Effect of ERK inhibitor U0126 on host gene expression. (A) Semiquantitative RT-PCR confirmation of DUSP5 gene expression in U0126-treated and untreated KSHV-infected HFF cells. DNase-treated total RNAs were subjected to RT-PCR using specific primers. Successive samples were removed from every three cycles (14 to 41) and resolved on agarose gel, and the change in DUSP5 expression (n-fold) was calculated after normalizing to the β-actin gene. Ethidium bromide-stained RT-PCR amplified DUSP5 gene products after gel electrophoresis are shown. Representative amplification of the β-actin gene and reactions of DNA-PCR (-RT) are shown. (B) Quantitation of differential amplification of KSHV-infected and U0126-treated HFF cell RNA samples. IDVs corresponding to the sum of pixel intensities after background corrections were recorded for both the KSHV-infected and U0126-pretreated samples at linear points on the amplification curve and changes expression were created after normalizing to the β-actin gene. Representative graph depicts the change in DUSP5 expression (n-fold) as calculated from the change in the IDV. (C) Histogram representing the percent inhibition of host genes induced by KSHV infection in the presence of U0126. Expression of the specific gene by KSHV at indicated time points was considered 100%.

FIG. 11.

Effect of ERK inhibitor U0126 on the activation of MAPK-dependent transcription factors. (A) Monitoring MAPK-regulated transcription factor activity. Nuclear extracts prepared from uninfected HFF cells and HFF cells infected with KSHV for 120 min were tested for the activity of MAPK-regulated transcription factors by incubating the nuclear extracts to the plate-immobilized oligonucleotides containing various transcription factor-specific sites, followed by ELISA with phosphorylation-specific antibodies to the respective transcription factors. For competition, soluble oligonucleotides containing various transcription factor-specific sites (wild type) or its mutant form were added to the nuclear extracts. Positive controls provided for each transcription factor were used simultaneously. The histogram represents the activation levels of c-Jun, STAT1α, MEF2, c-Myc, ATF-2, and c-Fos in the nuclear extracts from KSHV-infected HFF cells. Data represent the average ± standard deviation of three experiments, and values shown here are after the subtraction of values from uninfected cells. (B) Histogram depicting the percent inhibition of DNA binding of MAPK-dependent transcription factors in nuclear extracts from HFF cells pretreated with U0126 and then infected with KSHV for different time points. Percent inhibition was calculated with respect to the DNA binding activities in KSHV-infected HFF cells without U0126 pretreatment.
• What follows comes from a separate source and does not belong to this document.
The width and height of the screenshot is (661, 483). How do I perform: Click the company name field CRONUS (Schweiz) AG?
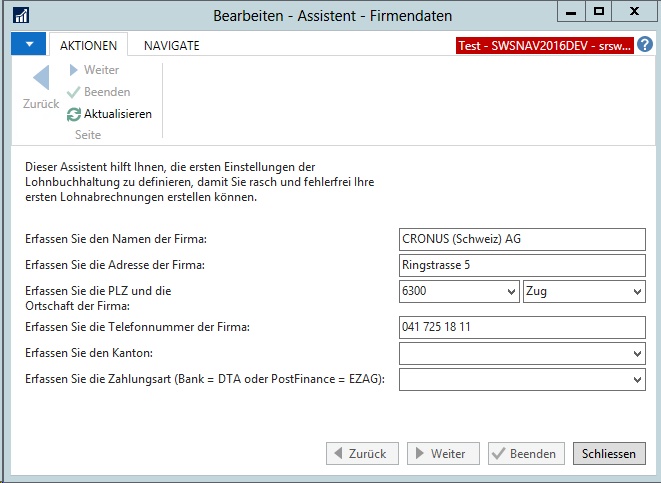(x=522, y=239)
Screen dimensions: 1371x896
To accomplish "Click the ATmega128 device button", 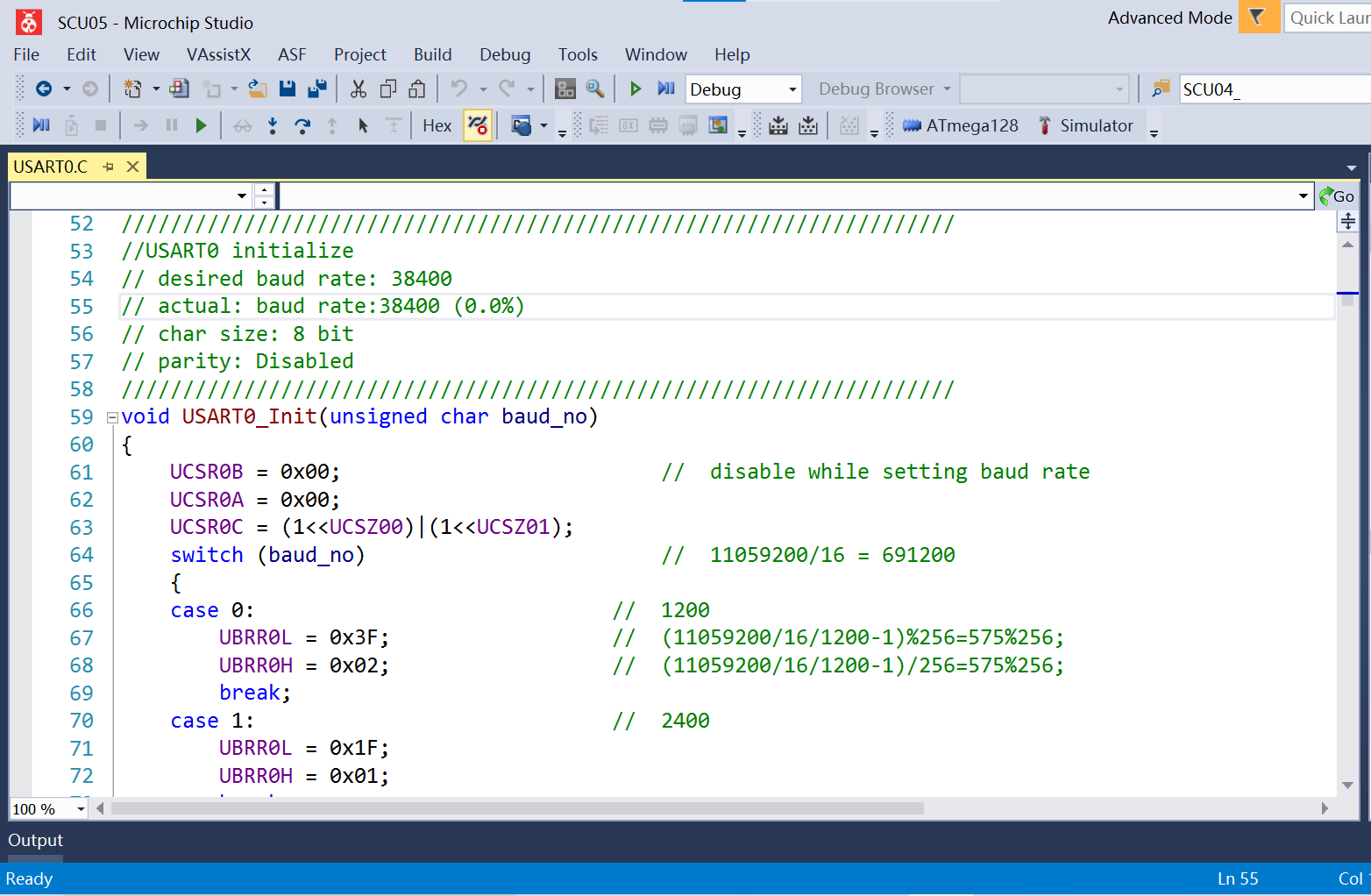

Data represent the average ± standard deviations of three experiments.

FIG. 12.

Effect of ERK inhibitor U0126 on AP1 binding to the ORF50 promoter. (A) EMSA experiment showing binding of nuclear extracts prepared from virus-infected and uninfected HFF pretreated or untreated with ERK inhibitor U0126 to the wild-type AP1 as well as RTA-AP1. Specificity of the DNA-protein interaction was assessed by competition EMSA using a 100 times the molar excess of unlabeled double-stranded oligonucleotide AP1 probe (lane 5) and unlabeled RTA-AP1 (lane 6) as competitors for respective treatments. Each EMSA is representative of at least three independent experiments. The binding of AP1 in the uninfected cells was considered 1 for comparison and expressed as the increase in DNA binding (n-fold) in nuclear extracts prepared from virus-infected HFF cells. (B) EMSA experiment showing the binding of proteins present in the nuclear extracts prepared from HFF cells infected with KSHV, with and without pretreatment with ERK inhibitor U0126 to the mutated target sites of AP1 (AP1m) and RTA (RTA-AP1m). Each EMSA is representative of at least three independent experiments.